**Your instructions**: Lay out all of the entries below as a numbered list, omitting any blank lines.

**Listing**:
+ + + + + + +

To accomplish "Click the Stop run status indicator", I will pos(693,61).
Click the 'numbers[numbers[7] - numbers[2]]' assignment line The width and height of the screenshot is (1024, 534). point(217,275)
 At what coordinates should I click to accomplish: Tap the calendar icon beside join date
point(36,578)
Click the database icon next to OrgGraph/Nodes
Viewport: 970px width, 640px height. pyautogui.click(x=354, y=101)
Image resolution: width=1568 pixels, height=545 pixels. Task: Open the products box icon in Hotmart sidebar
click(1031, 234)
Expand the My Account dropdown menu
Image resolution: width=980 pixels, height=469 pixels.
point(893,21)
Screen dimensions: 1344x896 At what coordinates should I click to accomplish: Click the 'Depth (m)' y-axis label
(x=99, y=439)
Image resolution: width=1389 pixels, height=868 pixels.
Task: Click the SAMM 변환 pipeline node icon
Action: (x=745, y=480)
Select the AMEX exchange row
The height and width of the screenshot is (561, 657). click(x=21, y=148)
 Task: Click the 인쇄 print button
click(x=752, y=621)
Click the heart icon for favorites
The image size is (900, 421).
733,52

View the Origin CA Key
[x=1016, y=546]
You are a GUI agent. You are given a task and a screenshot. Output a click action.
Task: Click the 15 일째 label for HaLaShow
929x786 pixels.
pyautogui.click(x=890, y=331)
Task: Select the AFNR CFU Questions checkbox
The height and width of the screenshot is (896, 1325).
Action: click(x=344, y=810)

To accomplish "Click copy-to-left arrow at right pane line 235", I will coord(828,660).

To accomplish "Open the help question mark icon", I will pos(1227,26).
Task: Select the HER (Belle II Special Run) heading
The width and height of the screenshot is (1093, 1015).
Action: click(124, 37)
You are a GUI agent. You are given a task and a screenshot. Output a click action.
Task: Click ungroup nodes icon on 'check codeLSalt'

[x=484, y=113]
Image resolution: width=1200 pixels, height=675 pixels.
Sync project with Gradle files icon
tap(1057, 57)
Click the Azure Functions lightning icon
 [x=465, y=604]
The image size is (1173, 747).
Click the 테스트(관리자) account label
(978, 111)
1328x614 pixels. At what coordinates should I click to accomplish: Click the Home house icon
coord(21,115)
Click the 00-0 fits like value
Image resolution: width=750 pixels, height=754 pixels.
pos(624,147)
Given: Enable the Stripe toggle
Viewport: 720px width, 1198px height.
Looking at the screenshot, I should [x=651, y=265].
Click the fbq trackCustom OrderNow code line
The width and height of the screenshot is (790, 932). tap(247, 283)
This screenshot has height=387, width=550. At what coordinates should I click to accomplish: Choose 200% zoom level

+ + + + + + +

**Written solution**:
1. To accomplish "Click the Stop run status indicator", I will pos(693,61).
2. Click the 'numbers[numbers[7] - numbers[2]]' assignment line The width and height of the screenshot is (1024, 534). point(217,275)
3.  At what coordinates should I click to accomplish: Tap the calendar icon beside join date
4. point(36,578)
5. Click the database icon next to OrgGraph/Nodes
6. Viewport: 970px width, 640px height. pyautogui.click(x=354, y=101)
7. Image resolution: width=1568 pixels, height=545 pixels. Task: Open the products box icon in Hotmart sidebar
8. click(1031, 234)
9. Expand the My Account dropdown menu
10. Image resolution: width=980 pixels, height=469 pixels.
11. point(893,21)
12. Screen dimensions: 1344x896 At what coordinates should I click to accomplish: Click the 'Depth (m)' y-axis label
13. (x=99, y=439)
14. Image resolution: width=1389 pixels, height=868 pixels.
15. Task: Click the SAMM 변환 pipeline node icon
16. Action: (x=745, y=480)
17. Select the AMEX exchange row
18. The height and width of the screenshot is (561, 657). click(x=21, y=148)
19.  Task: Click the 인쇄 print button
20. click(x=752, y=621)
21. Click the heart icon for favorites
22. The image size is (900, 421).
23. 733,52
24. View the Origin CA Key
25. [x=1016, y=546]
26. You are a GUI agent. You are given a task and a screenshot. Output a click action.
27. Task: Click the 15 일째 label for HaLaShow
28. 929x786 pixels.
29. pyautogui.click(x=890, y=331)
30. Task: Select the AFNR CFU Questions checkbox
31. The height and width of the screenshot is (896, 1325).
32. Action: click(x=344, y=810)
33. To accomplish "Click copy-to-left arrow at right pane line 235", I will coord(828,660).
34. To accomplish "Open the help question mark icon", I will pos(1227,26).
35. Task: Select the HER (Belle II Special Run) heading
36. The width and height of the screenshot is (1093, 1015).
37. Action: click(124, 37)
38. You are a GUI agent. You are given a task and a screenshot. Output a click action.
39. Task: Click ungroup nodes icon on 'check codeLSalt'
40. [x=484, y=113]
41. Image resolution: width=1200 pixels, height=675 pixels.
42. Sync project with Gradle files icon
43. tap(1057, 57)
44. Click the Azure Functions lightning icon
45.  [x=465, y=604]
46. The image size is (1173, 747).
47. Click the 테스트(관리자) account label
48. (978, 111)
49. 1328x614 pixels. At what coordinates should I click to accomplish: Click the Home house icon
50. coord(21,115)
51. Click the 00-0 fits like value
52. Image resolution: width=750 pixels, height=754 pixels.
53. pos(624,147)
54. Given: Enable the Stripe toggle
55. Viewport: 720px width, 1198px height.
56. Looking at the screenshot, I should [x=651, y=265].
57. Click the fbq trackCustom OrderNow code line
58. The width and height of the screenshot is (790, 932). tap(247, 283)
59. This screenshot has height=387, width=550. At what coordinates should I click to accomplish: Choose 200% zoom level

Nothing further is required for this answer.